Pandas DEPR: pandas.io.sql.execute - Nineya|java/go/python

There is currently a bug in pandas.io.sql.execute on the main branch (not in any released versions). I created the bug in #49531 while working on #48576. In #49531, I changed SQLDatabase to only accept a Connection and not an Engine, because sqlalchemy 2.0 restricts the methods that are available to Engine. #49531 created bugs in both read_sql and pandas.io.sql.execute, and I have an open PR to fix read_sql in #49967.

This reproduces the bug in pandas.io.sql.execute:

from pathlib import Path
from sqlalchemy import create_engine
from pandas import DataFrame
from pandas.io import sql

db_file = Path(r"C:\Temp\test.db")
db_file.unlink(missing_ok=True)
db_uri = "sqlite:///" + str(db_file)
engine = create_engine(db_uri)
DataFrame({'a': [2, 4], 'b': [3, 6]}).to_sql('test_table', engine)
sql.execute('select * from test_table', engine).fetchall()

Raw data:
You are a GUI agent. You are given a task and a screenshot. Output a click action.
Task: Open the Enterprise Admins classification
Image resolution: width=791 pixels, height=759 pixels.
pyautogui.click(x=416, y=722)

Required work:
1: List every name that the import statements in the pandas bug report bring in.
2: Please carry the pandas bug report on past the point where it stops.

Answer list:
1: Path, create_engine, DataFrame, sql

2:
Traceback when running on the main branch in pandas:

Error closing cursor
Traceback (most recent call last):
  File "C:\Program Files\Python310\lib\site-packages\sqlalchemy\engine\cursor.py", line 991, in fetchall
    rows = dbapi_cursor.fetchall()
sqlite3.ProgrammingError: Cannot operate on a closed database.

During handling of the above exception, another exception occurred:

Traceback (most recent call last):
  File "C:\Program Files\Python310\lib\site-packages\sqlalchemy\engine\base.py", line 1995, in _safe_close_cursor
    cursor.close()
sqlite3.ProgrammingError: Cannot operate on a closed database.
Traceback (most recent call last):
  File "C:\Program Files\Python310\lib\site-packages\sqlalchemy\engine\cursor.py", line 991, in fetchall
    rows = dbapi_cursor.fetchall()
sqlite3.ProgrammingError: Cannot operate on a closed database.

The above exception was the direct cause of the following exception:

Traceback (most recent call last):
  File "C:\Github\pandas\execute_error.py", line 11, in <module>
    sql.execute('select * from test_table', engine).fetchall()
  File "C:\Program Files\Python310\lib\site-packages\sqlalchemy\engine\result.py", line 1072, in fetchall
    return self._allrows()
  File "C:\Program Files\Python310\lib\site-packages\sqlalchemy\engine\result.py", line 401, in _allrows
    rows = self._fetchall_impl()
  File "C:\Program Files\Python310\lib\site-packages\sqlalchemy\engine\cursor.py", line 1819, in _fetchall_impl
    return self.cursor_strategy.fetchall(self, self.cursor)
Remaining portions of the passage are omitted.